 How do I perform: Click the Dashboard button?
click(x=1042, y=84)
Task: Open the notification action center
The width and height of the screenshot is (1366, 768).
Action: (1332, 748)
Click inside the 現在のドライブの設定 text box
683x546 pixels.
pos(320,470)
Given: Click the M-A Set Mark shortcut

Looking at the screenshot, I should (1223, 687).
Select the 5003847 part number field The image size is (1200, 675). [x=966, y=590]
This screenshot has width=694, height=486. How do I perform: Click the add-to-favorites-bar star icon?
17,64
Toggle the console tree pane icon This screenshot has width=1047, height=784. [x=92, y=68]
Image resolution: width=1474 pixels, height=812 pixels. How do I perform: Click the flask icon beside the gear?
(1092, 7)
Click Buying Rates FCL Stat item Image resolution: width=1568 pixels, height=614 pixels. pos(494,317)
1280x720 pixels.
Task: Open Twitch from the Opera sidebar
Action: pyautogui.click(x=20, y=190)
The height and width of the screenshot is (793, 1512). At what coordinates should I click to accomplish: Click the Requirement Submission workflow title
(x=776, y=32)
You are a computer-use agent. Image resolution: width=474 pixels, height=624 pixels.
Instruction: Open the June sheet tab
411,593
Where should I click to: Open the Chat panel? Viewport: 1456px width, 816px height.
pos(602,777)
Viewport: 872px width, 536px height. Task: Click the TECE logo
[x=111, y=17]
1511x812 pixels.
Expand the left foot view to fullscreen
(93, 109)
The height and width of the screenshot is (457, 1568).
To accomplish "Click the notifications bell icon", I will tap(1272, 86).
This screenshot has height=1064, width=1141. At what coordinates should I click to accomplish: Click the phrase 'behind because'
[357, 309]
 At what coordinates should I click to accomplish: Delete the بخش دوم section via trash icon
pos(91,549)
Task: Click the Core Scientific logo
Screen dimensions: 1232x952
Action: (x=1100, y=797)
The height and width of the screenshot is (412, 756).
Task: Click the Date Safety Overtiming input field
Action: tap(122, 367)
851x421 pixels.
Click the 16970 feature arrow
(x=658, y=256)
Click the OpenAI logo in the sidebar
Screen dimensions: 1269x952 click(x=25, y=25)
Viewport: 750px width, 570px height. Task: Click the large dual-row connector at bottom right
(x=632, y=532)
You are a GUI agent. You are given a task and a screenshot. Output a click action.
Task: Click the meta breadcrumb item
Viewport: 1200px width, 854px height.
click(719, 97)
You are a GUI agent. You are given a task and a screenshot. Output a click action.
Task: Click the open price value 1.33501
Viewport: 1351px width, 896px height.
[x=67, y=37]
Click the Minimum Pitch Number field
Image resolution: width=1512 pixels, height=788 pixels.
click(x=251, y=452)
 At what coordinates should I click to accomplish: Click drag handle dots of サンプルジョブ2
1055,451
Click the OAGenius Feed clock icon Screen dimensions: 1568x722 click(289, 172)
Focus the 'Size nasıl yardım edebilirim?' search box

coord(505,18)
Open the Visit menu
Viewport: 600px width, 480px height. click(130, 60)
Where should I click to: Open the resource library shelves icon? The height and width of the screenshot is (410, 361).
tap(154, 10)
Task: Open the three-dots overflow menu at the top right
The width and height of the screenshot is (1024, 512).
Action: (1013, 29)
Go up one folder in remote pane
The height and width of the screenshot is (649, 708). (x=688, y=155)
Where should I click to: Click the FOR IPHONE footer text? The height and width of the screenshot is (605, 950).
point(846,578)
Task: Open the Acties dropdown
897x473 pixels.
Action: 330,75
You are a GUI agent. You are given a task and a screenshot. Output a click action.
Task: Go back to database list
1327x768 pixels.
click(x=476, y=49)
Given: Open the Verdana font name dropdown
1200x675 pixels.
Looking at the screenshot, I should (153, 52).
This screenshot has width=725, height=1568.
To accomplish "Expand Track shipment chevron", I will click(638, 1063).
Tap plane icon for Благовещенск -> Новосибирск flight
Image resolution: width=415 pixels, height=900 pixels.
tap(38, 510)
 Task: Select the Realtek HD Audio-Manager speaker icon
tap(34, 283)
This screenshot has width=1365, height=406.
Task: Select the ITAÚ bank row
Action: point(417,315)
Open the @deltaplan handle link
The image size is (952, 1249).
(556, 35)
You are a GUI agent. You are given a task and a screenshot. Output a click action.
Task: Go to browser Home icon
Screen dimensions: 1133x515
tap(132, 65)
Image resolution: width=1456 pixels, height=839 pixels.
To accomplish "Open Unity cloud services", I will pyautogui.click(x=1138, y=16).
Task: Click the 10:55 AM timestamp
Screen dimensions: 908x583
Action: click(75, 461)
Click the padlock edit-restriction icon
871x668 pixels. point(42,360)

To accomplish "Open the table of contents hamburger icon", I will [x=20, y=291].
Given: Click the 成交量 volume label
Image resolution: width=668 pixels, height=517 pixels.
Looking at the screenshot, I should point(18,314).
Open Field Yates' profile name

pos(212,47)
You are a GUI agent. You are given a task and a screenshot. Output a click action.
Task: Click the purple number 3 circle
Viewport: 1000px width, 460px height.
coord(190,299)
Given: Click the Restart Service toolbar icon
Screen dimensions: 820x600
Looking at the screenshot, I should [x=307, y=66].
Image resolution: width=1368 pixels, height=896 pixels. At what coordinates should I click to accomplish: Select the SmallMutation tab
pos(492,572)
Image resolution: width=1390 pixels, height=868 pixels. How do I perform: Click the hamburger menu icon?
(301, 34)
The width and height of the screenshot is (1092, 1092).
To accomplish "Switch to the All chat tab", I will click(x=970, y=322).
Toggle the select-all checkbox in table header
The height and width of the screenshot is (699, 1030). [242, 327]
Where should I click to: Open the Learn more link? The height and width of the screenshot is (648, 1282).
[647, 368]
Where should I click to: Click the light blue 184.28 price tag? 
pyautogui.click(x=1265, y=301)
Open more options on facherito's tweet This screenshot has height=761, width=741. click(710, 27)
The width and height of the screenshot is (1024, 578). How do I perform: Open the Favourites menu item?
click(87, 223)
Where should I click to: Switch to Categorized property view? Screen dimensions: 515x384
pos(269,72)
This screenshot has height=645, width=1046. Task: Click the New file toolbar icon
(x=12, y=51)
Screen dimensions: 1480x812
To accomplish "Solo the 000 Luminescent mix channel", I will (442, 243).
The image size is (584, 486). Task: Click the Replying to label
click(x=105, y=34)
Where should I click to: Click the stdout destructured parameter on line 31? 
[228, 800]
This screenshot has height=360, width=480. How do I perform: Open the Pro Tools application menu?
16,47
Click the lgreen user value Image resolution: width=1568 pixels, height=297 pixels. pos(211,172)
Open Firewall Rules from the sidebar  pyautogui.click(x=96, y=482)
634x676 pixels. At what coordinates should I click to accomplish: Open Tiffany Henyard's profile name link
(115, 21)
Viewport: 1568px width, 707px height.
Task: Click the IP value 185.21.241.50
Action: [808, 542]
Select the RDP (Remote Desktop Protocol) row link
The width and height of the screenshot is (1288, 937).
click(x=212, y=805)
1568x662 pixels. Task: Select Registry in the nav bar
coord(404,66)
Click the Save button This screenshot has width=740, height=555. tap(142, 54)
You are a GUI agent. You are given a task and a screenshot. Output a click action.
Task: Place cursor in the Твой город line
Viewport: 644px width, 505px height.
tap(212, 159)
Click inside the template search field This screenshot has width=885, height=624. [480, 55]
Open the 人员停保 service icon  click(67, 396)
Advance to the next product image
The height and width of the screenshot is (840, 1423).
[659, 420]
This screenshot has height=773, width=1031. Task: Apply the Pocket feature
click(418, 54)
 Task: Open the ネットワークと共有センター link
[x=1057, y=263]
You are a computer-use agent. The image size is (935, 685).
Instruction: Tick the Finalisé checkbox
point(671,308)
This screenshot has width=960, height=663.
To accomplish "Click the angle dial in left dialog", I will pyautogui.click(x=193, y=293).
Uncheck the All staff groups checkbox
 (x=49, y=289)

-=-=-=-=-

**Task description:** Express the rows from the line with "At what coordinates should I click to accomplish: Delete" to the line with "click(719, 97)" as a JSON list of strings, one string per line, leaving out blank lines.

**Response for this exercise:**
[
  " At what coordinates should I click to accomplish: Delete the بخش دوم section via trash icon",
  "pos(91,549)",
  "Task: Click the Core Scientific logo",
  "Screen dimensions: 1232x952",
  "Action: (x=1100, y=797)",
  "The height and width of the screenshot is (412, 756).",
  "Task: Click the Date Safety Overtiming input field",
  "Action: tap(122, 367)",
  "851x421 pixels.",
  "Click the 16970 feature arrow",
  "(x=658, y=256)",
  "Click the OpenAI logo in the sidebar",
  "Screen dimensions: 1269x952 click(x=25, y=25)",
  "Viewport: 750px width, 570px height. Task: Click the large dual-row connector at bottom right",
  "(x=632, y=532)",
  "You are a GUI agent. You are given a task and a screenshot. Output a click action.",
  "Task: Click the meta breadcrumb item",
  "Viewport: 1200px width, 854px height.",
  "click(719, 97)"
]